Primero al hermano Jenrick. Gran parte de Gran Bretaña todavía estaba en la cama cuando apareció en ese valle de aflicciones, la televisión del desayuno, y anunció su descontento con el príncipe Andrés. Los políticos de alto rango aquí han evitado durante décadas criticar a los miembros de la Familia Real. Ha sido una de las reglas no escritas en el salón de clase club de Westminster: nada de ataques reales.
El señor Jenrick abandonó esa convención. El príncipe se había comportado “vergonzosamente” y debería “abandonar la vida pública para siempre” y se le negarían más remesas del erario público.
Gran parte de Gran Bretaña todavía estaba en la cama cuando el secretario de justicia en la sombra, Robert Jenrick, apareció en ese valle de aflicciones, la televisión del desayuno, y anunció su descontento con el príncipe Andrés.
Es de suponer que esto significaba que Andrew ni siquiera debería tener derecho al subsidio para solicitantes de empleo, al que pronto podría haber tenido derecho dado que aún no tiene 66 años y acaba de perder su puesto como duque con contrato de cero horas.
Los comentarios anti-príncipe del señor Jenrick resonaron en la lengua. “El público está harto del príncipe Andrés”, tronó. Su entrevistador de la BBC, que no había anticipado comentarios tan estremecedores por parte de un consejero privado conservador, se recostó con expresión sorprendida pero satisfecha, como un gato que acababa de tragarse un pez dorado inesperado.
Después de haberle dado a la Casa de York un lugar para qué, Jenrick se mudó de estudio y centró su atención en el burka, la prenda exterior que usan los memsahibs musulmanes que desean ocultar sus rostros.

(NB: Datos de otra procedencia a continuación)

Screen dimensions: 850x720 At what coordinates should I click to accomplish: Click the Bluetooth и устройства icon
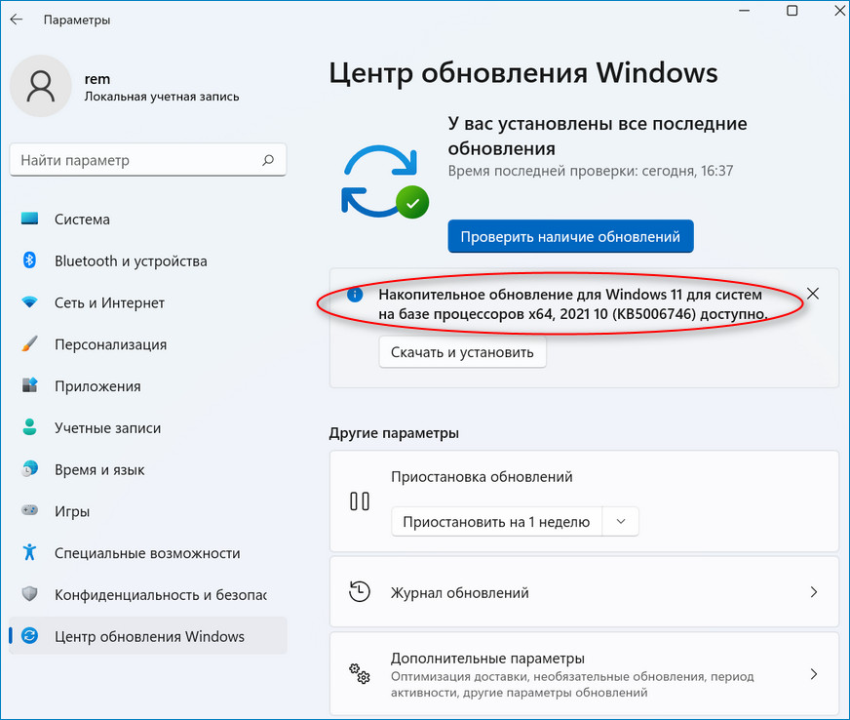click(x=29, y=260)
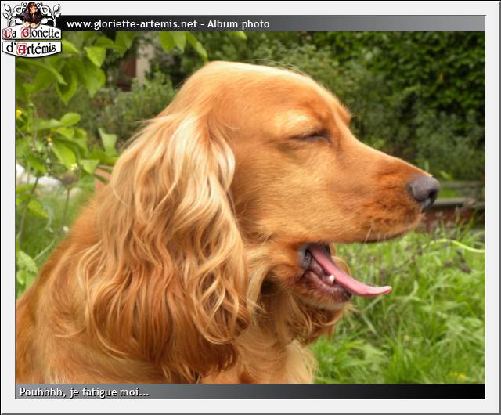Click the dark gray header title bar
Screen dimensions: 501x415
tap(376, 24)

Al señor Jenrick, él mismo menos modesto, le preguntaron en una llamada de Talk Radio qué sentía acerca de la prohibición de los burkas. Él estaba totalmente de acuerdo.
Había “valores básicos en este país y deberíamos defenderlos”. Le dijeron que cuando la parlamentaria reformista Sarah Pochin propuso una prohibición, el entonces presidente de Reform, que antes no era visto como un liberal de color rosa, dimitió en acalorada protesta.
El señor Jenrick se encogió de hombros. Algunos países europeos ya habían prohibido el burka. El primer ministro italiano también lo estaba considerando.

El príncipe se había comportado “vergonzosamente” y debería “abandonar la vida pública para siempre” y se le negarían más remesas del erario público. Es de suponer que esto significaba que Andrew ni siquiera debería tener derecho al subsidio para solicitantes de empleo.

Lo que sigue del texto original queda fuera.